On Wednesday, a different company, Hard Rock Materials, applied for a similar rezoning of 10.5 acres a short distance away, on Hargrove Grade, from light industrial to heavy industrial, so the company could build a smaller concrete batch plant than the one proposed at the other site. It would employ 22 people full-time. It would not have extended hours. (See Hard Rock’s presentation here.)
Hard Rock, which has a plant in Elkton and employs local residents for it, had been working on the proposal with the city for nine months. “We were kind of taken aback,” Michael Chiumento, the land-use attorney representing Hard Rock, said, “we had no idea there was another applicant in town doing something similar, not the same thing, but similar. So we followed it very closely. We reviewed every single comment made in public about that project. We reviewed the city council meetings and came up with a series of issues that were important to the citizens as well as City Council. So after nine months of working with the city, we’re here today to kind of get through this.”
Chiumento said the plant would not come close to the intensity of the SMR proposal.
It did not go through. Not yet, anyway. The Planning Board was too hesitant, what with the recent history of the City Council’s unanimous rejection of the other plant and other issues. The board opted to postpone a decision until February.
Unlike the Hargrove Lane proposal, the Hargrove Lane location does not neighbor nearly as many businesses in its vicinity or line of sight, though the property would face the intersection of Hargrove Grade and Hargrove Lane. It neighbors two properties already zoned heavy industrial, as it seeks to be. But the trucks would use Hargrove Grade to get to and from U.S. 1. (The city is conducting its own study to determine who much traffic goes in and out of the park overall.)
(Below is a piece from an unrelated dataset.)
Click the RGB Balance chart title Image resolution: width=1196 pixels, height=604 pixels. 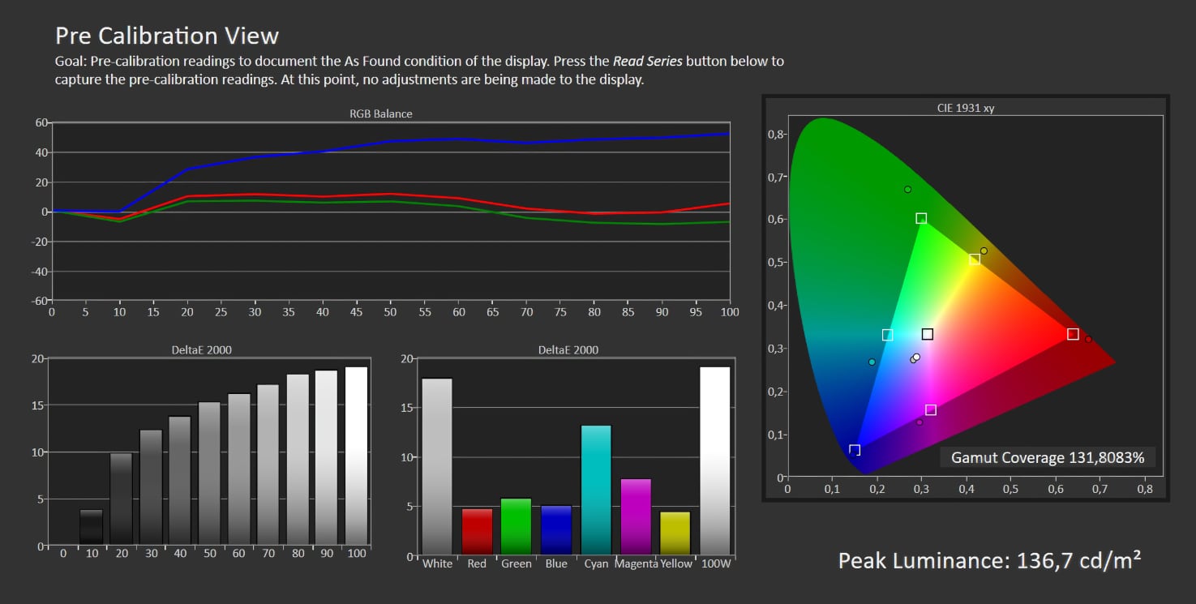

Traffic had been a central concern of other businesses in the Hargrove industrial park when SMR Concrete made its proposal. The business owners argued to the council that rumbling concrete trucks one after the other would create hazards, damage the road and change the complexion of their industrial park.
Hard Rock did not have precise numbers on its expected traffic, only saying that it would create an average of 27 trips at peak hour in the morning and seven afternoon peak-hour trips. The company would be willing to cap its truck trips to 200 a day and limit its concrete loads to 9 cubic yards per truck, so its vehicles weight would not exceed 68,000 pounds.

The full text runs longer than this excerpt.